▶ **Source extract**:

Is it always the doctor’s fault?

Good grief, I certainly hope not. Consider all the levels of interaction within the health care system, problems lurk potentially at every level.

  1. The physician
  2. The system
  3. The third party payer (health insurance)

How to make it work?

Physicians need to be caring, to be comforting, to be courteous, to be communicative and of course be competent. Patients/Families are seeking consultation for a problem or a set of symptoms and signs that may or may not be due to allergy.  Patients should be open minded when they arrive. They are asking for an opinion in a consultation. The opinion may or may not be acted upon based on the health beliefs of the patient/family.

Critiquing the critiques

I would advise extreme care with internet resources- not all sites are good. There is no sanctioning of information prior to online publication. Be careful of  what you read. Consider the source, is the author credentialed in the topic area? Where did the expertise come from? Are they trained or self-ordained? Is anything used as a point of reference for the argument or advice? Where did they get the facts or is it opinion? You have to be critical. In my post regarding my letter to the editor of the ‘Bottom Line Personal I looked up the author of the book. There were no publications to show any work in the areas that were commented on. So it was opinion, and not evidence-based.

▶ **Records shown**:
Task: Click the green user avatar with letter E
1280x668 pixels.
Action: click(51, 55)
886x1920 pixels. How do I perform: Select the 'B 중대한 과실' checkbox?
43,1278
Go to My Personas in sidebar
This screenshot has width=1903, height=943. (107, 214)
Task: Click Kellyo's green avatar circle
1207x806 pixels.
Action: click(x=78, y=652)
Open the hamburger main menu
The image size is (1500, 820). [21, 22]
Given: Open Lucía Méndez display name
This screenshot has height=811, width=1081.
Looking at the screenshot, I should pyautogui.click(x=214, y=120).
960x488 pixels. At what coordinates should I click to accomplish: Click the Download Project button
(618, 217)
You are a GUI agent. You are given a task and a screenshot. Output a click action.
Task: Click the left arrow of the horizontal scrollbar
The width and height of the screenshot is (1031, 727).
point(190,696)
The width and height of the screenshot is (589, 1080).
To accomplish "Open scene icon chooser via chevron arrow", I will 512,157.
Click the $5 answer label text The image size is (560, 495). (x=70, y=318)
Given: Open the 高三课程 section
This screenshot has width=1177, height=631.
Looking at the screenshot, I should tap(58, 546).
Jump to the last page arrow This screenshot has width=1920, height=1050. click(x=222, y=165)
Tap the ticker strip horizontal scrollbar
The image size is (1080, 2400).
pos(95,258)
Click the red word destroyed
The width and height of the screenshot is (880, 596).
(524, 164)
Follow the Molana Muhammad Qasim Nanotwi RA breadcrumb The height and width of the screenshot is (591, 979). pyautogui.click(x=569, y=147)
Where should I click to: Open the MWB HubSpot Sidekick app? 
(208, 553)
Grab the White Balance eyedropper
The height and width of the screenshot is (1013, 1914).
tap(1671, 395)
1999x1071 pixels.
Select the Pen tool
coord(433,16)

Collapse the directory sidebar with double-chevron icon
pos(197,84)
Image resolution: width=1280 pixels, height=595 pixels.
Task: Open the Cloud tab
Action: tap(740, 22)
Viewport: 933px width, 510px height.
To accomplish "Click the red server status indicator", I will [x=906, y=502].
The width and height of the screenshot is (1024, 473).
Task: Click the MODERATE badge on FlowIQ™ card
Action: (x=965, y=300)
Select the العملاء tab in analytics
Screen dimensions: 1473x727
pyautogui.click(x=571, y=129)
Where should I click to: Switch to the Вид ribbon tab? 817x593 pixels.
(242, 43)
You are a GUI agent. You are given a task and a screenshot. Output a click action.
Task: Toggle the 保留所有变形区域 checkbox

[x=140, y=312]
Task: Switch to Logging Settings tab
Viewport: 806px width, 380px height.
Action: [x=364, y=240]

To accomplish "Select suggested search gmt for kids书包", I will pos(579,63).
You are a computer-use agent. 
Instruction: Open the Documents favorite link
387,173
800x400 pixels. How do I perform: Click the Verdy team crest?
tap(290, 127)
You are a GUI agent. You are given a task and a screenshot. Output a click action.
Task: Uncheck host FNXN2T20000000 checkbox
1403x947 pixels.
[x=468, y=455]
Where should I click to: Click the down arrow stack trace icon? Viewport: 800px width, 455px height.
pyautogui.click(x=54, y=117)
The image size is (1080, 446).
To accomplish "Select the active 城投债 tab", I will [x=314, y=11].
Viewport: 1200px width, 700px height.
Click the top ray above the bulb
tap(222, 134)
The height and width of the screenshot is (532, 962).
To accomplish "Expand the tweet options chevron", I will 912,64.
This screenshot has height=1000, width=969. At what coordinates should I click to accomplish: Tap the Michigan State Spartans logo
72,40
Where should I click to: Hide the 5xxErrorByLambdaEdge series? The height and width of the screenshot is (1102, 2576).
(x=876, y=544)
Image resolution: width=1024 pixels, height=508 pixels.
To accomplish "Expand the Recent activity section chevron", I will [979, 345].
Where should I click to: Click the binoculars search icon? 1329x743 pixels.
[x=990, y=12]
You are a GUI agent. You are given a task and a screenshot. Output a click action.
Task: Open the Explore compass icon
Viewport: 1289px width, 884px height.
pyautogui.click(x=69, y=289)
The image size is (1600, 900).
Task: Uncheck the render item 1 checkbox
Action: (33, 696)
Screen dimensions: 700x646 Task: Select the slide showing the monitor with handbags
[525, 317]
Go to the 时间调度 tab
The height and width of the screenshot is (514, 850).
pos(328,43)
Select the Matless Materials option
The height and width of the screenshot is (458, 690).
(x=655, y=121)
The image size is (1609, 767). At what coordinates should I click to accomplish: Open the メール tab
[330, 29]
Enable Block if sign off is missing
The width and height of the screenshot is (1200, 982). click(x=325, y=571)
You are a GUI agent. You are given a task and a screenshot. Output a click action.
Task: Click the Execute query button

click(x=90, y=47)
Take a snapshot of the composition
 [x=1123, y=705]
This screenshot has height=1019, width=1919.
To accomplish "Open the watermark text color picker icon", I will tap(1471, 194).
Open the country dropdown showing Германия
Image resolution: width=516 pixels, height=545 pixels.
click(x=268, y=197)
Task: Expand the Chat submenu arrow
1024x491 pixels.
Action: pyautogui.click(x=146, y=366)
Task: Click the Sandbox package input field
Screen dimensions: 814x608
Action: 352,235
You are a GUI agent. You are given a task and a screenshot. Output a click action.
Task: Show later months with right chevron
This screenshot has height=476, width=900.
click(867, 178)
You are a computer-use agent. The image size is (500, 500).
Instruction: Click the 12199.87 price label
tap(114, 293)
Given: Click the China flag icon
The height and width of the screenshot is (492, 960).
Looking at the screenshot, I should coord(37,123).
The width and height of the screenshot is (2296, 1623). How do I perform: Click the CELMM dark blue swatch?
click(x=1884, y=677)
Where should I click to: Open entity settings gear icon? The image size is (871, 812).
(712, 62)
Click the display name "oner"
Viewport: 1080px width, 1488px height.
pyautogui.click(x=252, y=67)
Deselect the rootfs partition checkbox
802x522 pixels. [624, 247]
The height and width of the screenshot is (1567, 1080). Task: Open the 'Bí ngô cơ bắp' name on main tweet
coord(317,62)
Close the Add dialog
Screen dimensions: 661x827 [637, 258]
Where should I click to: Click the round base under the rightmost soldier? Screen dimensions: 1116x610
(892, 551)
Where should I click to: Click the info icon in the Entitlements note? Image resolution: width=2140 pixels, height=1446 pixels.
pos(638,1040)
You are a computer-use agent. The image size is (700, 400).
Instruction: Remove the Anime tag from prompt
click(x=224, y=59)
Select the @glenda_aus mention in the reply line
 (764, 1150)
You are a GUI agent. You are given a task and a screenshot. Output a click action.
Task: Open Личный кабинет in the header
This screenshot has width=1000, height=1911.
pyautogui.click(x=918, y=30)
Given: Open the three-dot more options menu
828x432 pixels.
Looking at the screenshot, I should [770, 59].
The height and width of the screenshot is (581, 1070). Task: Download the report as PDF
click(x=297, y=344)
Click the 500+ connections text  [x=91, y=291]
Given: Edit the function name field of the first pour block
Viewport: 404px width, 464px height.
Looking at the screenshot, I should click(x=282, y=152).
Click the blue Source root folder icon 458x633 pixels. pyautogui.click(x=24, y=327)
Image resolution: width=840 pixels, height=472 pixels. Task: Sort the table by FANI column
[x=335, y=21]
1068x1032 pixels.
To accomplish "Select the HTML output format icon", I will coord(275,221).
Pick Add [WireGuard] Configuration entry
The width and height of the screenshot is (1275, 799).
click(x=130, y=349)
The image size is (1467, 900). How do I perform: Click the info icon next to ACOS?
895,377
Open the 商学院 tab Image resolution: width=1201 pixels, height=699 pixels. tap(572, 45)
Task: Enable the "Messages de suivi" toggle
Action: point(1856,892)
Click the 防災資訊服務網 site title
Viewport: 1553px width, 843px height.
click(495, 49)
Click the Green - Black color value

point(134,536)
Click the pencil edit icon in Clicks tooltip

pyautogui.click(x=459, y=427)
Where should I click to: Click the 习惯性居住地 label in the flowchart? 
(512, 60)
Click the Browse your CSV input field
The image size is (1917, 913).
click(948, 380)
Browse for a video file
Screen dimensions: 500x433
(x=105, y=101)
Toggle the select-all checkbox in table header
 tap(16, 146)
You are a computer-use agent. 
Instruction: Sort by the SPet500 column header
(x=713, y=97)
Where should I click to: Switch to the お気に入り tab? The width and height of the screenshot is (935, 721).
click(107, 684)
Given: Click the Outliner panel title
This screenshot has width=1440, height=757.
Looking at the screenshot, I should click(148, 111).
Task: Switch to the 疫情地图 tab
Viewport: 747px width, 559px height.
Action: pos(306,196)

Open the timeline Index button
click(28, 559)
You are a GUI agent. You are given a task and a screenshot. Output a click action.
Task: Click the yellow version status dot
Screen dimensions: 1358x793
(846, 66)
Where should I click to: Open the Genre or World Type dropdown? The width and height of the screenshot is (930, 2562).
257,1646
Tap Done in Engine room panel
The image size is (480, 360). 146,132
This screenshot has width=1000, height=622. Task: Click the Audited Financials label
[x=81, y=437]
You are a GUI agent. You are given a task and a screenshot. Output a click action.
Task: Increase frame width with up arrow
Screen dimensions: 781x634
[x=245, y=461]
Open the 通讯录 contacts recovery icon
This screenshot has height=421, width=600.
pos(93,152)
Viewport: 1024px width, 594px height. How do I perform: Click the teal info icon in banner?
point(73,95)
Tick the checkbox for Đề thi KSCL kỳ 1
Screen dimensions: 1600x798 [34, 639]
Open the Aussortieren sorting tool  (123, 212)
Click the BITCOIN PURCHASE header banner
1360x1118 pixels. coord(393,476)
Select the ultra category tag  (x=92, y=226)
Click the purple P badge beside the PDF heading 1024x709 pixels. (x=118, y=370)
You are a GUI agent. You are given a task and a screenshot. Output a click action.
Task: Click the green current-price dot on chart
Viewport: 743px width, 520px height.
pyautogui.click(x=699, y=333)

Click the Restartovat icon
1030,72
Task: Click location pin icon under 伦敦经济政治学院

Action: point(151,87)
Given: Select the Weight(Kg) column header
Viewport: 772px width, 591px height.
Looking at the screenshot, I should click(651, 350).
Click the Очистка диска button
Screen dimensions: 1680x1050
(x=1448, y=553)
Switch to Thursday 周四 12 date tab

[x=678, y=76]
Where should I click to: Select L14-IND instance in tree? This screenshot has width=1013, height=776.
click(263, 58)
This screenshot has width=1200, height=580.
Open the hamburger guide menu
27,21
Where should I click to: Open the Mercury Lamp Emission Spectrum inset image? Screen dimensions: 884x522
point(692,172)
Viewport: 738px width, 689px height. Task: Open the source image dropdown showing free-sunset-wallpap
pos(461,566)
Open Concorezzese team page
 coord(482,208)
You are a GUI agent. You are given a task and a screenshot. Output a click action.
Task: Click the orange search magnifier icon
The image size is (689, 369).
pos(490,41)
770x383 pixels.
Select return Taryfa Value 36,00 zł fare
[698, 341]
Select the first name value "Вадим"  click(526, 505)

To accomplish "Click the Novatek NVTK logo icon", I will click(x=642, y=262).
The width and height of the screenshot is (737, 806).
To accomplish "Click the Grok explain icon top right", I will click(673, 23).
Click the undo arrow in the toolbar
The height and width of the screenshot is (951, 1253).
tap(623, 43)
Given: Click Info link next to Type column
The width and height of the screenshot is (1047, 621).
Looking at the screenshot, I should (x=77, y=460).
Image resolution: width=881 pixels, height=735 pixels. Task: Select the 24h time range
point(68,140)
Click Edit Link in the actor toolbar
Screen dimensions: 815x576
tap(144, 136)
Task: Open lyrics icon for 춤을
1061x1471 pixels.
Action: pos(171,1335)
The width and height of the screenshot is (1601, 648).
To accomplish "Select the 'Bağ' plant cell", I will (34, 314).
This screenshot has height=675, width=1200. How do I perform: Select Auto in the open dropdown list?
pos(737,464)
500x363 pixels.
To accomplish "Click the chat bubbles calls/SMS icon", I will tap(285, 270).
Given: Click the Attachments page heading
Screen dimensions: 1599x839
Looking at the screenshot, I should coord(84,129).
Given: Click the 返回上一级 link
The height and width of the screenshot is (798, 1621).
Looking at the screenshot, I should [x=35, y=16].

▶ **What to work on**:
Under the heading "How to make it work?" in the extract on fault in health care, list every quality that physicians need to have.

▶ **Solution for this problem**:
Caring, comforting, courteous, communicative, competent